[Collection entries]
------------------------------

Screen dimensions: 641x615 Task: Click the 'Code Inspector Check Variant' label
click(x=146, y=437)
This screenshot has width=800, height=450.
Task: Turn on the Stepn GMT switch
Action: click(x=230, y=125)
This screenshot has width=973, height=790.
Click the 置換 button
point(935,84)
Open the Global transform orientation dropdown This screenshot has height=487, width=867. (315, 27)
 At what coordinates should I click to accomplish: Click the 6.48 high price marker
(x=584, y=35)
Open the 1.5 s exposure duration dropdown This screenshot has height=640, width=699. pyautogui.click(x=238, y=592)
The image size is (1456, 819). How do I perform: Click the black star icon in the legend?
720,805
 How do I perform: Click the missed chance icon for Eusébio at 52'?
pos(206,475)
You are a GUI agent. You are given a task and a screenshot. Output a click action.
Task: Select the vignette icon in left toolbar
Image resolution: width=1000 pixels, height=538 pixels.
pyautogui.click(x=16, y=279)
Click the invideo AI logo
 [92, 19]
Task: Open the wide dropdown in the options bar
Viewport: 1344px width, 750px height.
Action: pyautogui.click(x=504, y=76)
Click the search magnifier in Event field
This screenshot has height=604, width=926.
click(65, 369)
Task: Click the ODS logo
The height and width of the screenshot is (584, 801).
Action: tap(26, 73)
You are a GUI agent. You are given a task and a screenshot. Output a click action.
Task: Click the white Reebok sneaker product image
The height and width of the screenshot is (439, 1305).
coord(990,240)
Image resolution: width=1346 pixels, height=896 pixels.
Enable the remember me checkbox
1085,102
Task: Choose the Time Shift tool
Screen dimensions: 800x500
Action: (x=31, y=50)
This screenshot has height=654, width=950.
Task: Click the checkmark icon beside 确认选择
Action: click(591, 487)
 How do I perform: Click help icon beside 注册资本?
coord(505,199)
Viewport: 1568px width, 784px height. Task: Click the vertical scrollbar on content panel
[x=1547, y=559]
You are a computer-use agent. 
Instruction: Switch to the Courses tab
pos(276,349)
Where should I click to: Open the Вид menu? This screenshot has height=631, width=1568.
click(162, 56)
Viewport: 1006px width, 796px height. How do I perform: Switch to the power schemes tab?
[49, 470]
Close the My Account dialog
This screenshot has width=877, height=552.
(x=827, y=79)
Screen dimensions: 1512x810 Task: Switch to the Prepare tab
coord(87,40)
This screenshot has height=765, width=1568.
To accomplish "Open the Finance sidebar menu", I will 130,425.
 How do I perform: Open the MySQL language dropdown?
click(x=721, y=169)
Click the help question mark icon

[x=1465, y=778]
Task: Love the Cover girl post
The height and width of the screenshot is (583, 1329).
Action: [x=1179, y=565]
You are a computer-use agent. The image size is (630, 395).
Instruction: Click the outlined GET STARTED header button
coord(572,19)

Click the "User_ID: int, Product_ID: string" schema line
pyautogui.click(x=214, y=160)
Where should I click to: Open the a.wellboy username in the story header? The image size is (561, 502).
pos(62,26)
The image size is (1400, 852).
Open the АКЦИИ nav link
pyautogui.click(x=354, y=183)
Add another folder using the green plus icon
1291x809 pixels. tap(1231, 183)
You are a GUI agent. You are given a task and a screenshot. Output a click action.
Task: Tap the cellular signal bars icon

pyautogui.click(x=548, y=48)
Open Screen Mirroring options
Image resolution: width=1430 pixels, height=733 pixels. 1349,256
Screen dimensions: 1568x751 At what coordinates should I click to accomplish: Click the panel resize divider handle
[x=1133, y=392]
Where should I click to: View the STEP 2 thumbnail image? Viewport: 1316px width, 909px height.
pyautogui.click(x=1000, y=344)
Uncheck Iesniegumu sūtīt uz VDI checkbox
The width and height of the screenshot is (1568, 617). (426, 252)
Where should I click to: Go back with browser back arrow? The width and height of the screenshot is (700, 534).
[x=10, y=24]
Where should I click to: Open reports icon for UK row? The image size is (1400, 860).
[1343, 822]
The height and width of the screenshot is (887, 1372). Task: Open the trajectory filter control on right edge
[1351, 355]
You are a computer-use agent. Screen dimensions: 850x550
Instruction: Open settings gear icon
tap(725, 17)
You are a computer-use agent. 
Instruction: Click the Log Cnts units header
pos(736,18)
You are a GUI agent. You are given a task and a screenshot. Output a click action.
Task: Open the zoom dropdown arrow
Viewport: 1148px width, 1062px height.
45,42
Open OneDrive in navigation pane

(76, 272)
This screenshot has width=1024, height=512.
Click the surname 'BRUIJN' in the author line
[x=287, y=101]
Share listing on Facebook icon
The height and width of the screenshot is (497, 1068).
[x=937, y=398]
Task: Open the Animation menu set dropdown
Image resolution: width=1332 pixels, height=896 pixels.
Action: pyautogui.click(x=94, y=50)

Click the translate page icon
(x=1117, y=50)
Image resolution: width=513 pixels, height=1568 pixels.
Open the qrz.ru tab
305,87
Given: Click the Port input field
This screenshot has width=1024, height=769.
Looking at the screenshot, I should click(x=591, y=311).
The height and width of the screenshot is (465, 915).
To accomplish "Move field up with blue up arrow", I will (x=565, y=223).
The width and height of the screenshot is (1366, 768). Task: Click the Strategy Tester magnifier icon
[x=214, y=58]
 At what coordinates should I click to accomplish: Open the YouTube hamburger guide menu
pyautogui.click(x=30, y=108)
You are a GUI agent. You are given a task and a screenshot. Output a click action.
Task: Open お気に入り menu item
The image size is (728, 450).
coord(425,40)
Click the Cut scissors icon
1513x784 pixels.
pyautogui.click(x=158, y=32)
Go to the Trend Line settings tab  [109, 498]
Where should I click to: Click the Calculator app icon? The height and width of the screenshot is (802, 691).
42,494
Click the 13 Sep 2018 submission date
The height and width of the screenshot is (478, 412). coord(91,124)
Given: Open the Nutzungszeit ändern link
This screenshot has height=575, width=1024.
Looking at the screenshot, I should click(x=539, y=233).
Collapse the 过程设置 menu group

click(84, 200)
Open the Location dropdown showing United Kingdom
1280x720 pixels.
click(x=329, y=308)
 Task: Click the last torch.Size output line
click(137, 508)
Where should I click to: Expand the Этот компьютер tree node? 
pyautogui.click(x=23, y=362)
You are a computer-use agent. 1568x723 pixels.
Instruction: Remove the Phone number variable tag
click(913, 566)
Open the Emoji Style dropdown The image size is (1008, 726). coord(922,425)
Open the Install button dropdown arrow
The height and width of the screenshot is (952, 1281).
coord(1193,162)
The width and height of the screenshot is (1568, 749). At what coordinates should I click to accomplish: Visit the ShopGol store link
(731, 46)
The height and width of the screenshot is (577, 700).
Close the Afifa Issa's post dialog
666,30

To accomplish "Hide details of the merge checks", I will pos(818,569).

------------------------------

▶ _WORK REQUIRED_: Gather every line in the entries above that contains the word "with", and copy each such line in full.

▶ _IN RESPONSE_:
Where should I click to: Go back with browser back arrow? The width and height of the screenshot is (700, 534).
To accomplish "Move field up with blue up arrow", I will (x=565, y=223).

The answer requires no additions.